De sua vida como professora, Lídia guarda boas recordações e não esconde a satisfação que sente quando encontra ex-alunos pela cidade: “Fui professora do Caio – ela se refere ao empresário e vereador Caio Lima e do irmão dele, Carlos – do Emerson, que hoje é despachante, do Toninho da relojoaria. Eu ainda lembro dos cadernos deles, um capricho”. Ela lembra também da tristeza que sentiu quando há cerca de três anos acompanhou uma amiga em uma palestra no Centro de Reabilitação. Ao entrar na sala ela ouviu: “Oi professora!” Dentre os presos, alguns haviam sido seus alunos: “Choramos, foram nossos alunos. Nos esforçamos, mas não adiantou. Foi muito triste”.

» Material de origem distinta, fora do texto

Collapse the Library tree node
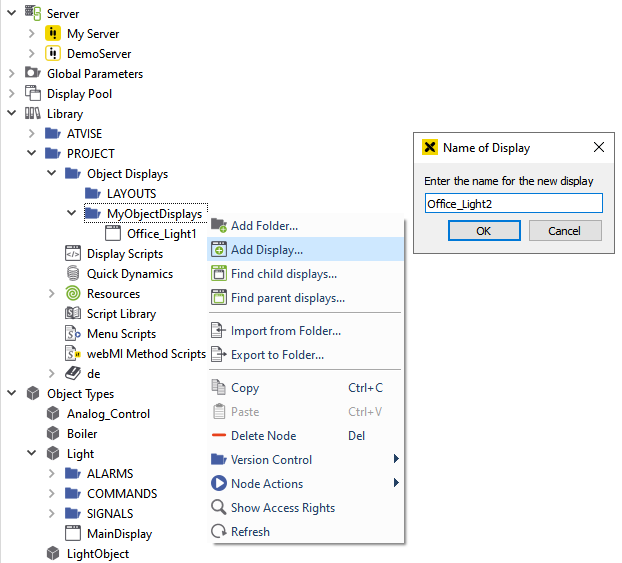 coord(11,114)
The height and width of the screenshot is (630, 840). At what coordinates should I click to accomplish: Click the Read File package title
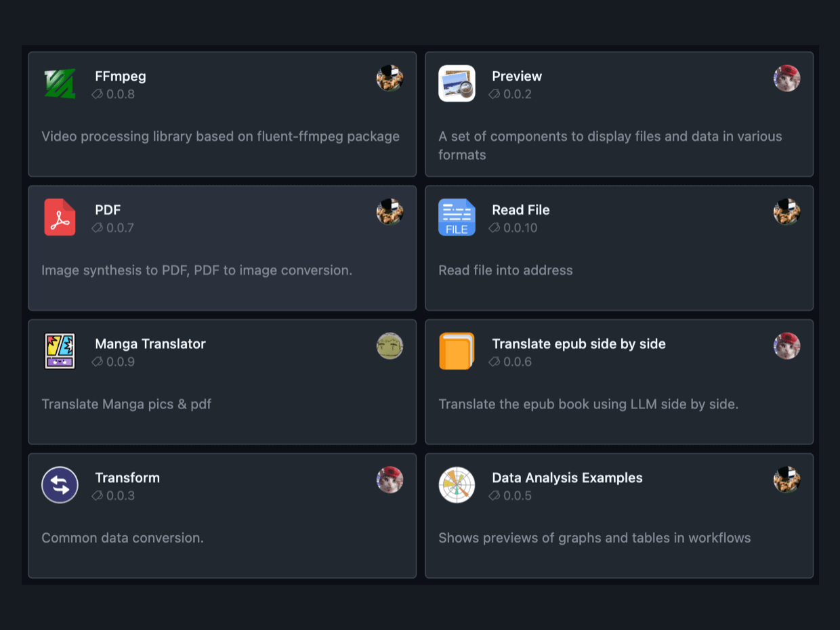pyautogui.click(x=521, y=210)
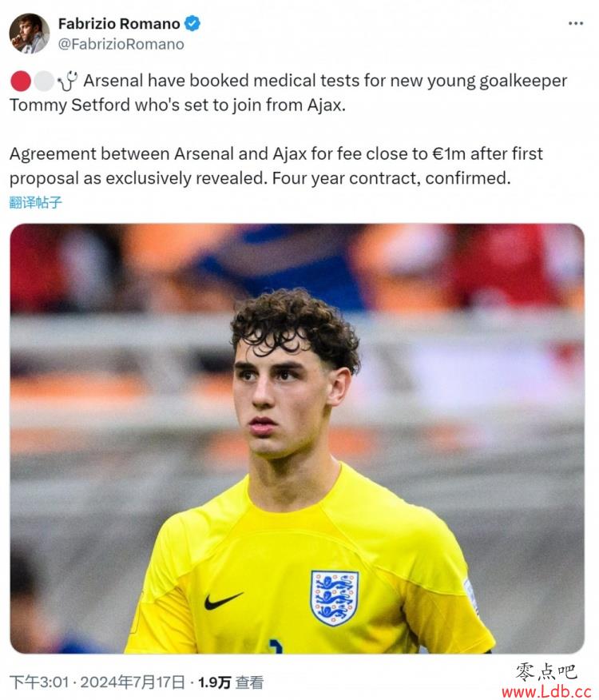Click the Nike swoosh on the jersey
Viewport: 599px width, 700px height.
[x=224, y=600]
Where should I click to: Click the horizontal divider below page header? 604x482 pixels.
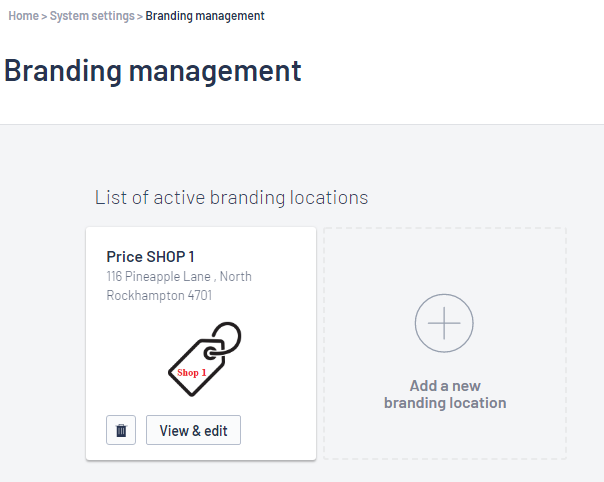pyautogui.click(x=302, y=124)
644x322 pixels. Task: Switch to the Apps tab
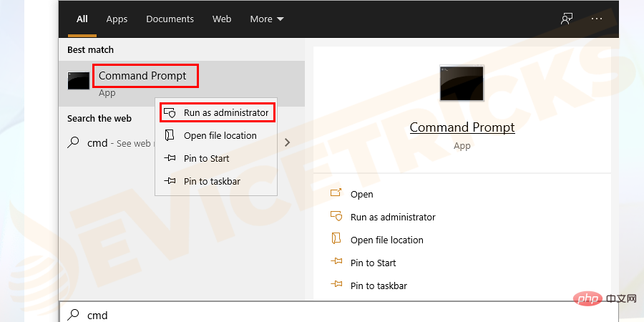point(116,19)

Lídia se dedicou intensamente ao trabalho e carrega na memória muitas histórias de vida, como o caso de uma mãe que criava onze filhos e apareceu grávida novamente: “Eu fui professora dos onze filhos”. A mulher contou que o marido não deixava que ela tomasse pílula. A professora não pensou duas vezes e foi logo sugerindo que a mulher comprasse os comprimidos e os escondesse dentro do saco de arroz: “Perguntei se o marido mexia na cozinha, ela disse que não. Na hora que for pegar o arroz, a senhora toma um comprimido”. Lídia confessa que o cotidiano das escolas piorou muito. Muitos alunos, mesmo os menores, não aceitam a autoridade do professor: “Alguns xingam, fazem gestos obscenos. Falta disciplina”.

“Tenho uma aluna que é evangélica e queria ler a Bíblia. Aprendeu comigo, é emocionante”. (Lídia Benitez)

Apesar de todas as dificuldades, a professora Lídia Benitez se anima com aqueles que ainda desejam aprender. Sua experiência à frente do projeto Para ler o mundo comprova que não se trata apenas de ensinar um grupo de adultos a ler e escrever, mas de dar outro sentido à vida dos alunos.